__TEXT SECTION__.

As a further check the coefficient of reproducibility (CR) was estimated using only those questions that did not have marginals as extreme as 80 or 20 percent. In all these checks, and in those using all twelve items, the coefficient of reproducibility was about .95, which is relatively high, and quite a bit higher than the coefficient of reproducibility of scales devised by Guttman during World War II.9 The National Adult Sample had coefficients of reproducibility that were a few percentage points higher than the student sample on both male and female scales.
The coefficient of scalability (CS) was designed by Herbert Menzel (while he was working on his Ph.D.) to indicate the proportion of the total possible improvement that a particular Guttman scale affords over what could be predicted by knowing only the extremeness of individual responses and the extremeness of the marginals to each question.10 In short, the coefficient of scalability informs the researcher as to what proportion of the remaining indeterminateness is removed by the scale in use. Menzel suggests that the coefficient of scalability should be about .60 to .65, which was the average coefficient of scalability that he estimated Guttman achieved from his World War II scales. Both the male and female scales in the student and the adult samples had coefficients of scalability that were between .80 and .90, indicating that more than eighty percent of the indeterminateness had been removed by the use of the Guttman-scale model.

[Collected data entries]
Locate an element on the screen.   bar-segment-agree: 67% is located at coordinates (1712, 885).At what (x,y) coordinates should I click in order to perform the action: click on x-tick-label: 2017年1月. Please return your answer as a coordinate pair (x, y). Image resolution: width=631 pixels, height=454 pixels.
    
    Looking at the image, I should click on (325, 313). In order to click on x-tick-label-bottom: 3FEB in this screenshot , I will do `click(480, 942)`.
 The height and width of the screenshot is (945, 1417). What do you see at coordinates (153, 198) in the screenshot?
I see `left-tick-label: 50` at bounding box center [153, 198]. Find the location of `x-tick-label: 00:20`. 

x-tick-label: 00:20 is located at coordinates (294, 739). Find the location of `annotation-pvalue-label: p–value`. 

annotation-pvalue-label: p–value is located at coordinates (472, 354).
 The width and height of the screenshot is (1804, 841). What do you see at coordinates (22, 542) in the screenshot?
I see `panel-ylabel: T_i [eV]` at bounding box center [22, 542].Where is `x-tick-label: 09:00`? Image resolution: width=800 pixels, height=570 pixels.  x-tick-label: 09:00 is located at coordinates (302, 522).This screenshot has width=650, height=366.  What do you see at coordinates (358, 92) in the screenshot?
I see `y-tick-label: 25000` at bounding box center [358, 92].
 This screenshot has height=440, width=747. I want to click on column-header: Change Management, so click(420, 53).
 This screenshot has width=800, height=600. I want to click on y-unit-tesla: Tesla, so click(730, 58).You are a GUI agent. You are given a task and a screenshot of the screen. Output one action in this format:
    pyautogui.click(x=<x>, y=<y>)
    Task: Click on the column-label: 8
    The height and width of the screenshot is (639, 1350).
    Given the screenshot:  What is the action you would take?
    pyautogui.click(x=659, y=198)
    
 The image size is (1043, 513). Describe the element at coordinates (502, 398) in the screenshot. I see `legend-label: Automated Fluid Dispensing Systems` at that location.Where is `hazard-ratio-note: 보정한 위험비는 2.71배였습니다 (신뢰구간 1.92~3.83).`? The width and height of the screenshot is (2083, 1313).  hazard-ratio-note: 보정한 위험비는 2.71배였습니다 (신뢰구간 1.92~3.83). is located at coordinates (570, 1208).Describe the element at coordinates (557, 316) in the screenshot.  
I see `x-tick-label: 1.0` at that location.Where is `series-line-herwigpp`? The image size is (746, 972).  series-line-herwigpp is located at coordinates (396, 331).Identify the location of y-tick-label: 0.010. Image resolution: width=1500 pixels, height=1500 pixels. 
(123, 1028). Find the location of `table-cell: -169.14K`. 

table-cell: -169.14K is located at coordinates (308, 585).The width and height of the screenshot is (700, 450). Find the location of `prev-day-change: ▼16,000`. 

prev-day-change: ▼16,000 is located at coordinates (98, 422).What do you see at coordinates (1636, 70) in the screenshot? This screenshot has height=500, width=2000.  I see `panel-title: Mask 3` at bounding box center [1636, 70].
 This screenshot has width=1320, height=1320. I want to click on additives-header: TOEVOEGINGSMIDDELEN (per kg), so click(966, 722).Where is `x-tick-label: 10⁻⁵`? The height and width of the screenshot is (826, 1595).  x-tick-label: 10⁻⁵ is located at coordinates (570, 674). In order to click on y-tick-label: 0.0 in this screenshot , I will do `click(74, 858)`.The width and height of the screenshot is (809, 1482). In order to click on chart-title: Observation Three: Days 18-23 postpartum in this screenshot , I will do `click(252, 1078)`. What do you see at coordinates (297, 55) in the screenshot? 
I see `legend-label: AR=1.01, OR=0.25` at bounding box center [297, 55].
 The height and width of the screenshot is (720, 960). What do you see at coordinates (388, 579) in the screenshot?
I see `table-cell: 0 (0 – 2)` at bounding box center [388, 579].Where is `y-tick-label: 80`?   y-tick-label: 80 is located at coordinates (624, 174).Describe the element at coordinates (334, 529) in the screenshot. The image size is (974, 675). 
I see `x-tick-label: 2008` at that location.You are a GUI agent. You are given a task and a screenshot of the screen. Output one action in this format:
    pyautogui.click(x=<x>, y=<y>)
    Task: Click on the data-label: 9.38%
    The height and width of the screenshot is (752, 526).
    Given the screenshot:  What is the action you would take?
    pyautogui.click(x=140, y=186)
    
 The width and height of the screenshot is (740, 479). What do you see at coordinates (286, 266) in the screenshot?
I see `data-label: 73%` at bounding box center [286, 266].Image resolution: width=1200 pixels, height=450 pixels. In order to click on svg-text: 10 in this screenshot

__WHAT YOU ARE ASKED TO DO__. List each numeric value or range that the passage on Guttman scale coefficients gives for a coefficient, and name the coefficient each one belongs to.

__ANSWER__.
- About .95: coefficient of reproducibility
- About .60 to .65: coefficient of scalability (Menzel's suggested level)
- Between .80 and .90: coefficient of scalability